Someone just stopped by and dropped off a copy of the book Wizardry: Baseball’s All-time Greatest Fielders Revealed, by Michael Humphreys. I don’t have much to say about the topic–I did see Brooks Robinson play, but I don’t remember any fancy plays. I must have seen Mark Belanger but I don’t really recall. Ozzie Smith was cool but I saw only him on TV. The most impressive thing I ever saw live was Rickey Henderson stealing a base. The best thing about that was that everyone was expecting him to steal the base, and he still was able to do it. But that wasn’t fielding either.
Anyway, Humphreys was nice enough to give me a copy of his book, and since I can’t say much (I didn’t have it in me to study the formulas in detail, nor do I know enough to be able to evaluate them), I might as well say what I can say right away.
(Note: Humphreys replies to some of these questions in a comment.)

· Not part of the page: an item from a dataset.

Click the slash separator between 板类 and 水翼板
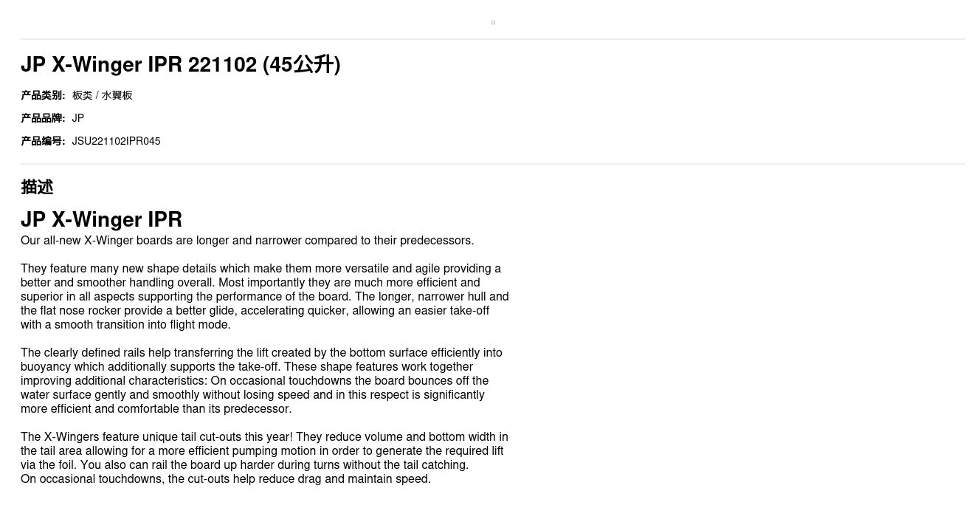980x508 pixels. (97, 95)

1. Near the beginning, Humphreys says that 10 runs are worth about 1 win. I’ve always been curious about Bill James’s Pythagorean projection, so let me try it out here. If a team scores 700 runs in 162 games, then an extra 10 runs is 710, and Bill James’s prediction is Games.Won/Games.Lost = (710/700)^2 = 1.029. Winning 1 extra game gives you an 82-80 record, for a ratio of 82/80=1.025. So that basically lines up.
There must be some more fundamental derivation, though. I don’t see where the square comes from in James’s model, and I don’t see where the 10 comes from in Humphreys. I mean, I can see where it can arise empirically–and the idea that 10 runs = 1 extra win is a good thing to know, partly because it seems like a surprise at first (my intuition would’ve been that 10 extra runs will win you a few extra games), but I feel like there’s some more fundamental relationship from which the 10:1 or Pythagorean relationship can be derived.
2. As I understand it, Humphreys is proposing two methods to evaluate fielders:
- The full approach, given knowledge of where all the balls are hit when a player is in the field.
- The approximate approach using available available data.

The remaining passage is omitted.